'Technical issue' forces postponement of commission meeting

By Doug Spoon, Editor It’s not easy to maintain a virtual City Hall when the virtual element literally breaks down. That’s what happened...

By Doug Spoon, Editor


It’s not easy to maintain a virtual City Hall when the virtual element literally breaks down.

That’s what happened Wednesday night, when the latest in a long list of technical problems forced postponement of the Menifee Planning Commission meeting. Commissioners and staff members were ready to go in the Council chambers, but problems in the digital feed to the City’s Zoom link and YouTube page made virtual attendance impossible.

As a result, with about 20 people waiting to watch the virtual broadcast rather than attend in person with limited seating, social distancing and a mask requirement, the entire meeting was continued to Feb. 9.

Watching city meetings remotely became common practice during the COVID-19 pandemic. For a time, all meetings were held strictly virtually, with Council chambers empty and participants joining at home via Zoom and YouTube. The virtual meeting option has remained as small crowds have returned in person, and the City promotes itself as a “No Stop Shop” for virtual City business when City Hall is closed to the public – as it has been since Jan. 12.

Problems within the City’s IT department have existed basically since the City moved into the current City Hall building about three years ago, however. An inferior sound system and glitchy computer monitor system at the dais led the City Council in August to approve a request for $190,000 for equipment upgrades.

Problems with council members’ dais monitors and an online voting system have persisted, but this is the first time an entire public meeting was postponed because of technical problems.

Seeking an explanation for Wednesday’s problem was not easy, given city manager Armando Villa’s edict that department heads do not respond directly to the media, instead going through assistant city manager Rochelle Clayton and the City’s new public information officer, Philip Southard. This policy has been in place for nearly two years, since Menifee 24/7 began questioning City policies and making multiple public records requests.

In response to the request for an explanation in this case, IT director Ron Pucinelli said in an email this morning that staff was “gathering information.” Later, Clayton emailed Menifee 24/7 and directed further correspondence to Southard. Her explanation:

“The technical issue last night was not related to any equipment or systems, but with the Zoom account needed to allow public participation at the meeting. For reasons we are still attempting to understand with the vendor, Zoom administratively disabled the City’s account shortly before the noticed start time of the meeting. City staff is continuing to work with our Zoom account team to address the issue to ensure it does not happen again.”

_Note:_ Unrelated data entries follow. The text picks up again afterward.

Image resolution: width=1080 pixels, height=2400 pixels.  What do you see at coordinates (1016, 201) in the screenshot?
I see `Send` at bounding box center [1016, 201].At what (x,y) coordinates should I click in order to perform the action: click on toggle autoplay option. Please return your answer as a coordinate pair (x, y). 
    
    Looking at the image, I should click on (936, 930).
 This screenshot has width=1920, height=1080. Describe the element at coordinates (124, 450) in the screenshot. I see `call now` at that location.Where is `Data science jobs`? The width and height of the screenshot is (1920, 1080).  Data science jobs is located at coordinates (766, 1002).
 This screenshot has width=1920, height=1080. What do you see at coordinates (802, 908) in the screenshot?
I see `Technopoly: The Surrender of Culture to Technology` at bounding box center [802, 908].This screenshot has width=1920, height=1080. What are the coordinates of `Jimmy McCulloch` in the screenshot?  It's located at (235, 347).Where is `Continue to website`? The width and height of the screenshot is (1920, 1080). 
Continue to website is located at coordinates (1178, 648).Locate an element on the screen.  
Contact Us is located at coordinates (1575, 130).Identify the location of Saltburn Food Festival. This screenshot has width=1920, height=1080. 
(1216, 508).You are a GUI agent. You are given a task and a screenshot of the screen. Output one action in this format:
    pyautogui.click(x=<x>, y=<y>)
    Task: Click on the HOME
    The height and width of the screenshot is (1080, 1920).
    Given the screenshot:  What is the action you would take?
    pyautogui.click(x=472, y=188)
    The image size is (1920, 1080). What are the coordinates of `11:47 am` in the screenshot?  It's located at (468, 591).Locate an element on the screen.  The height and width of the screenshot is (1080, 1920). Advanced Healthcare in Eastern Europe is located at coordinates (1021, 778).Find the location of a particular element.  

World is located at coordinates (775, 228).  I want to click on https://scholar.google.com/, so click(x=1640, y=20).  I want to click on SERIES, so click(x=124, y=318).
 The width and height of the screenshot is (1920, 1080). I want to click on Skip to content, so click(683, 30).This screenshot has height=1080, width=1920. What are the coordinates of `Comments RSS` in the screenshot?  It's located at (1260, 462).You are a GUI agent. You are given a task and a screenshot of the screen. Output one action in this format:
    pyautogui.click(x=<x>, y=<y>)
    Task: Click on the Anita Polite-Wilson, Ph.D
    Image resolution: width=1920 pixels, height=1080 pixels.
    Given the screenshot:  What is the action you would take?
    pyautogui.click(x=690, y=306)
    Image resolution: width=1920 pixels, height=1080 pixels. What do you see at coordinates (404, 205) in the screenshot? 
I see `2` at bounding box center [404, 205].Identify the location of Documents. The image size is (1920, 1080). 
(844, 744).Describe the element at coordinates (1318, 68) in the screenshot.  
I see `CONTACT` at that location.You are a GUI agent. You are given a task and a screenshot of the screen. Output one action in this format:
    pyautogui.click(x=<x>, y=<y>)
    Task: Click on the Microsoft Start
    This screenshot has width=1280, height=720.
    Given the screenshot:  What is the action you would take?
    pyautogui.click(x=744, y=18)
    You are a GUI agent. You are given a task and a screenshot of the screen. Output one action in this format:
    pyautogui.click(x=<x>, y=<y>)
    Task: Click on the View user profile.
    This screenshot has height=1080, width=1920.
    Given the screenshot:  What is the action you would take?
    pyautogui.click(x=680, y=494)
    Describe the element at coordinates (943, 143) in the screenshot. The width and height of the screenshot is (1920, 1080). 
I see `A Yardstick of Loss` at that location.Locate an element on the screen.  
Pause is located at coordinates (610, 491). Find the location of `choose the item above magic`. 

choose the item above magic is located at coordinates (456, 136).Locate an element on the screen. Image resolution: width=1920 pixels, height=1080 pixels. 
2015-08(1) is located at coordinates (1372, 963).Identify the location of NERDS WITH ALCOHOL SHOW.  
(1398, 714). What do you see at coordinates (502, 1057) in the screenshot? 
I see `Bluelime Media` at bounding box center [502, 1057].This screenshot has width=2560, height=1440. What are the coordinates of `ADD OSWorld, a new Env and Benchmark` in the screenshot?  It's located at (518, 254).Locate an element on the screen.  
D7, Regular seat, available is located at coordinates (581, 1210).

Menifee 24/7 asked for clarification from Pucinelli directly but did not receive an immediate response from him -- only a second email from Clayton saying the issue was not an IT problem.

When the $190,000 was approved in August, one of the deficiencies noted in the current system was this: “The existing video switcher used to produce the video stream does not have sufficient capacity to handle the requirements of all the different public meetings held in the council chambers.”

Is this still part of the problem six months later? The City’s response did not address that situation.

A key item on the meeting agenda that was postponed concerns the City’s proposal of a “Good Neighbor Policy” regarding industrial centers – guidelines designed to restrict the impact of such centers on surrounding areas. The issue was first brought up during a City Council meeting last July, when City staff made a presentation including a “list of policies and/or general guidelines that have been implemented by other jurisdictions aimed to protect residents from industrial warehouse and logistics development.”

Staff’s proposal, which received support from Mayor Bill Zimmerman and council members Lesa Sobek and Dean Deines, drew criticism from commercial brokers for potential industrial sites within permitted areas of the City’s economic development corridors. The discussion resulted in a delay of the issue, but a policy placed before the Planning Commission for Wednesday’s meeting included the following requirements:

-- Truck traffic be routed to “impact the least amount of sensitive receptors.”

-- To the maximum extent feasible, buildings be designed with driveways and loading docks facing away from “sensitive receptors.”

-- Landscape buffers and walls be constructed to shield storage and equipment.

-- Building massing be designed “so as to reduce visual dominance on adjacent sensitive receptors.”

A number of other requirements are included in the policy, which critics say should not be exempt from environmental review, as the City has implied.

"The Public Notice indicates the proposal is exempt from CEQA [California Environmental Quality Act],” states commercial developer Dennis Fitzpatrick in a letter that was intended to be entered into the record at Wednesday’s meeting. “What is the analysis and source of this conclusion and how old is the environmental document? It appears Item 9.1 Amendment to Title 9 of the Menifee Municipal Code ‐ Change of Zone No. PLN 21‐408; and the proposed Good Neighbor Industrial Policies is piecemealing and circumvents the CEQA process.”

Further discussion of the item can be found in a Menifee news article from July 22 here.

City Hall is scheduled to reopen its doors to the public for in-person services Feb. 1, pending an updated decision on the impacts of COVID-19.